National leaders of all stripes have complained for decades that Washington keeps too many secrets. Too much of the government's information is classified, the argument goes, making it nearly impossible for Americans to know what their leaders are doing.Our government needs the capacity to keep secrets but secrecy is also a powerful tool for the government: you both need it and need to get rid of it.
"Secrecy is a mode of regulation," Sen. Daniel Patrick Moynihan wrote in 1997, when the congressionally-created board he headed, the Commission on Protecting and Reducing Government Secrecy, released a report. "In truth, it is the ultimate mode, for the citizen does not even know that he or she is being regulated."
Moynihan hoped that a "culture of openness" would develop to balance the culture of secrecy. It didn't happen.

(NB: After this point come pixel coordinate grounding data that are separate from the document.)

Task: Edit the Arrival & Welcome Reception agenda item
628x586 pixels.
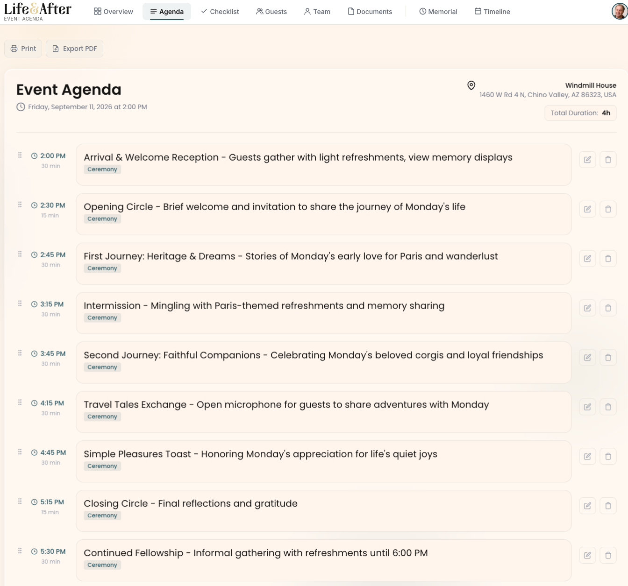Action: [587, 159]
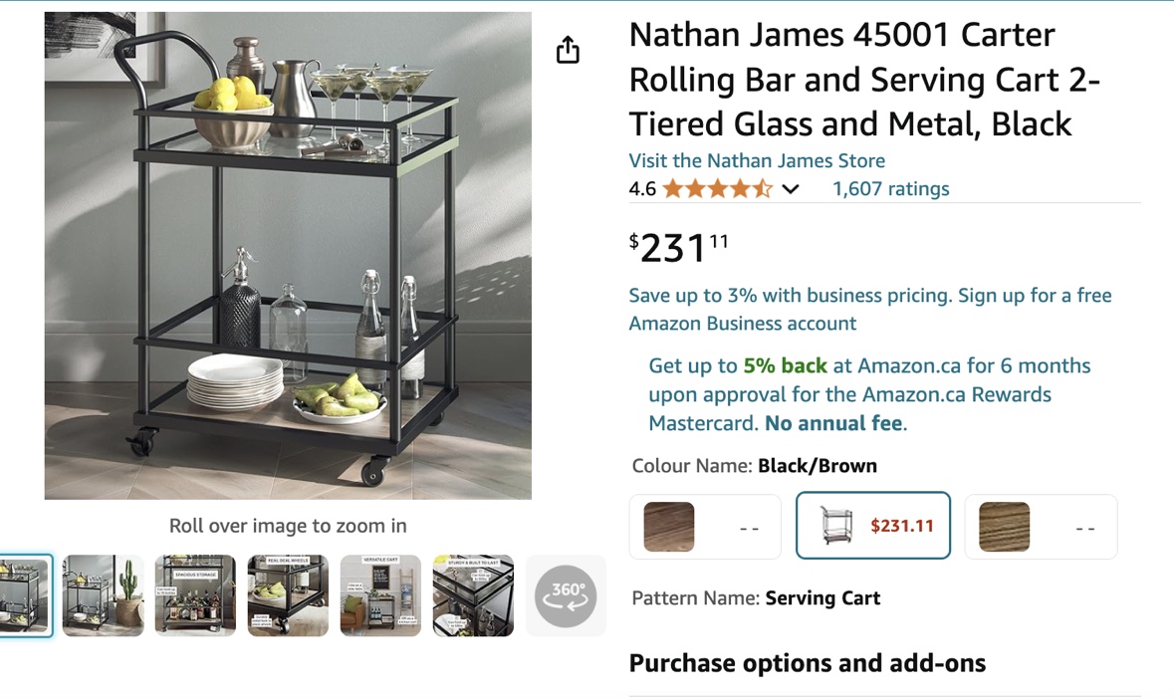Click the share icon beside product image
1174x699 pixels.
(568, 50)
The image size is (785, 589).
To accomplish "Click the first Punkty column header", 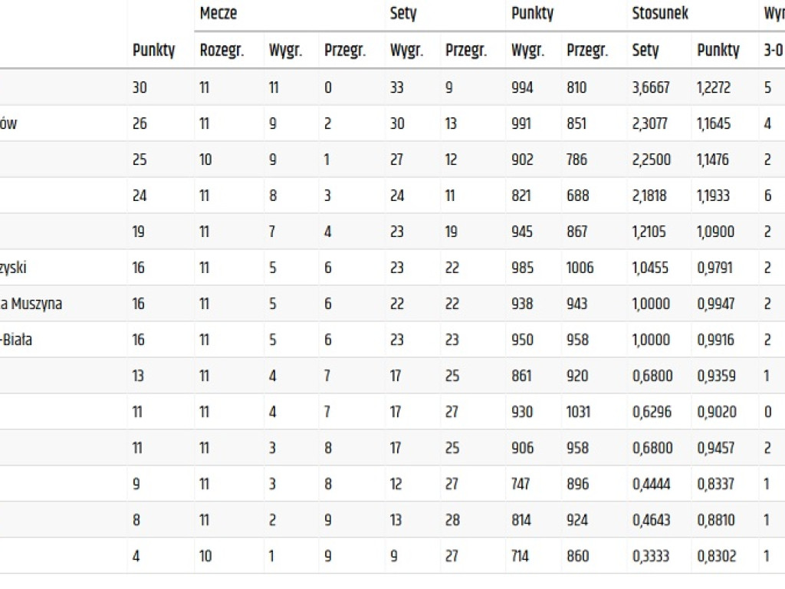I will [153, 50].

A dozen years later, in 2009, the New York Times editorialized that the federal government's creation of "107 different categories of restricted information ... seems designed not to protect legitimate secrets but to empower bureaucrats." Still more recently, when the House held hearings on secrecy in 2015, the journalist Terry Anderson testified, "The Moynihan commission recommended some changes in the law, including an office of declassification. Nothing was acted upon."
York's is a long litany of instances where the Government, or parts of the government, have kept secrets which were only secret because they were embarrassing to one party or the other. Such secrets are always a conspiracy against the American public.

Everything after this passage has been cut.